Biasanya, peminat wisata sepeda ini didominasi oleh wisatawan dari kota-kota besar yang sehari-hari disibukkan dengan aktivitas perkantoran. Wita mengatakan bahwa pemandangan aktivitas warga desa dan pertaniannya menjadi hal yang menarik bagi pengunjung tersebut.

“Padahal hal seperti itu sudah bisa buat kita,” tambah Wita sembari tersenyum. Selain itu, wisata sepeda juga digandrungi oleh wisatawan asing dari Eropa dan Amerika.

Selain bersepeda berkeliling desa, pengunjung juga bisa memesan paket khusus untuk sesi foto prewedding atau buku tahunan. Khusus untuk jenis persewaan seperti ini, disediakan pula kostum tradisional seperti kebaya dan beskap.

Sesi foto seperti ini semakin marak diminati beberapa waktu terakhir, khususnya dari kota-kota sekitar. Apalagi, lokasinya juga mendukung untuk melakukan sesi foto di luar ruangan ini.

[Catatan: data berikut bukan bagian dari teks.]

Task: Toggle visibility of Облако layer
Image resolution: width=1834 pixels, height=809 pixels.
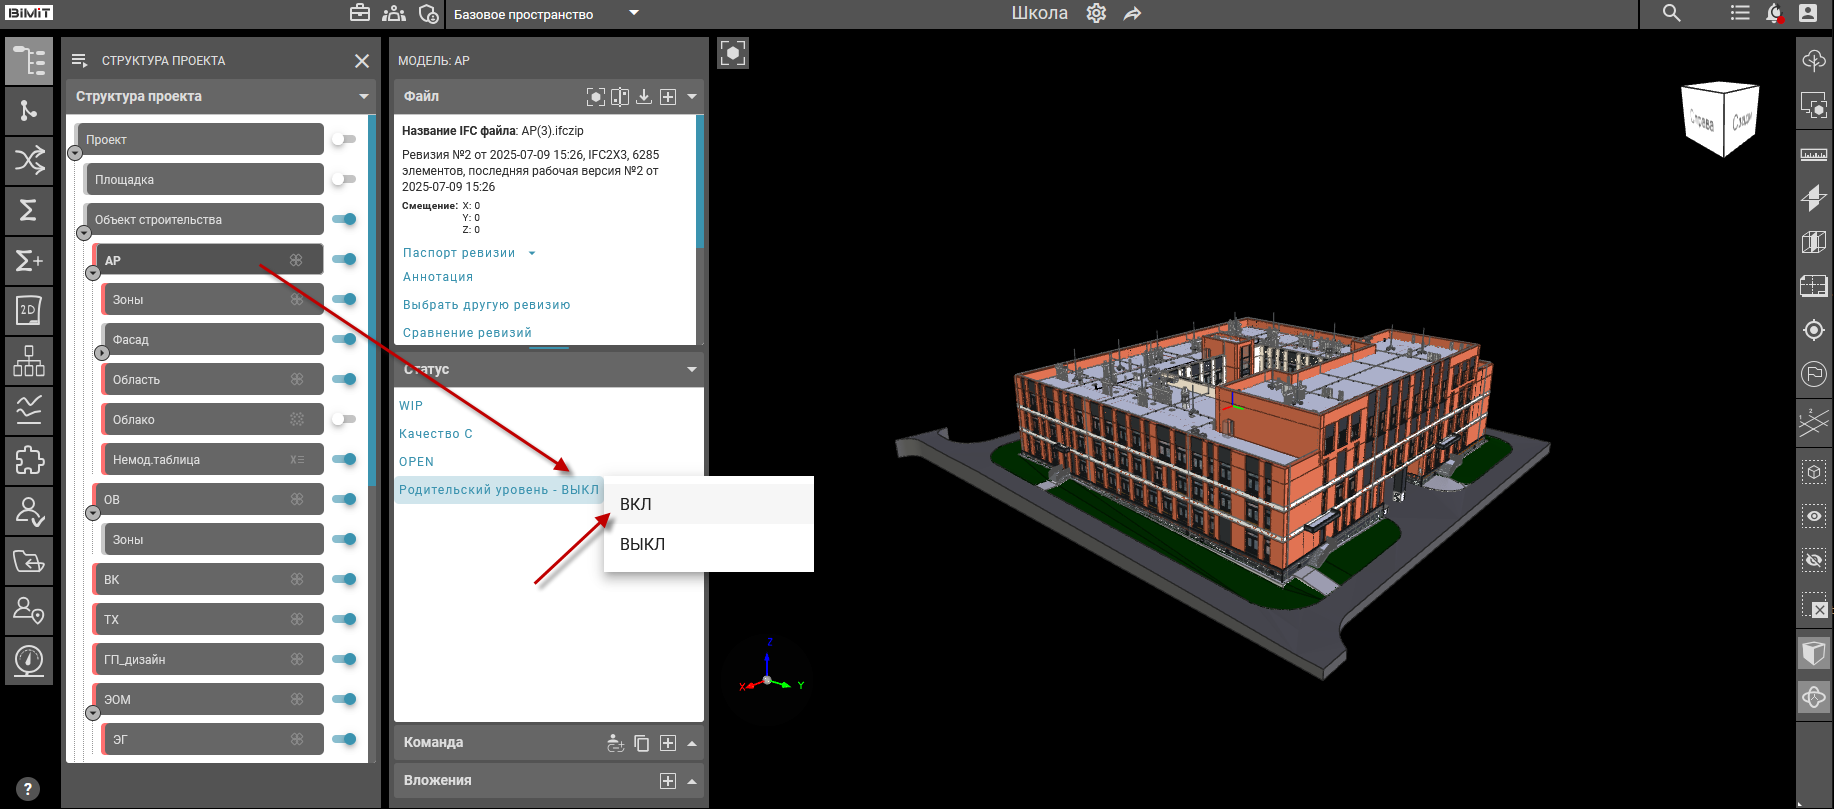Action: tap(344, 419)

Kuat Tri Utomo, Kepala Seksi Objek dan Sarana Prasarana Pariwisata Dinas Pariwisata Pemuda Olahraga (Disparpora) Kulonprogo mengatakan bahwa kawasan utara Kulonprogo memang menjadi magnet wisatawan karena lokasinya yang hijau. Selain itu, udaranya yang sejuk juga mendukung bagi wisatawan yang ingin sejenak rehat dari kesibukan sehari-hari.

Selain itu, kehidupan alami yang masih dianut oleh sebagian besar masyarakat Kulonprogo utara menjadi hal juga menarik bagi wisatawan asing. Minat yang tinggi itulah yang mendasari pengembangan wisata Pegunungnan Menoreh dalam waktu beberapa tahun mendatang.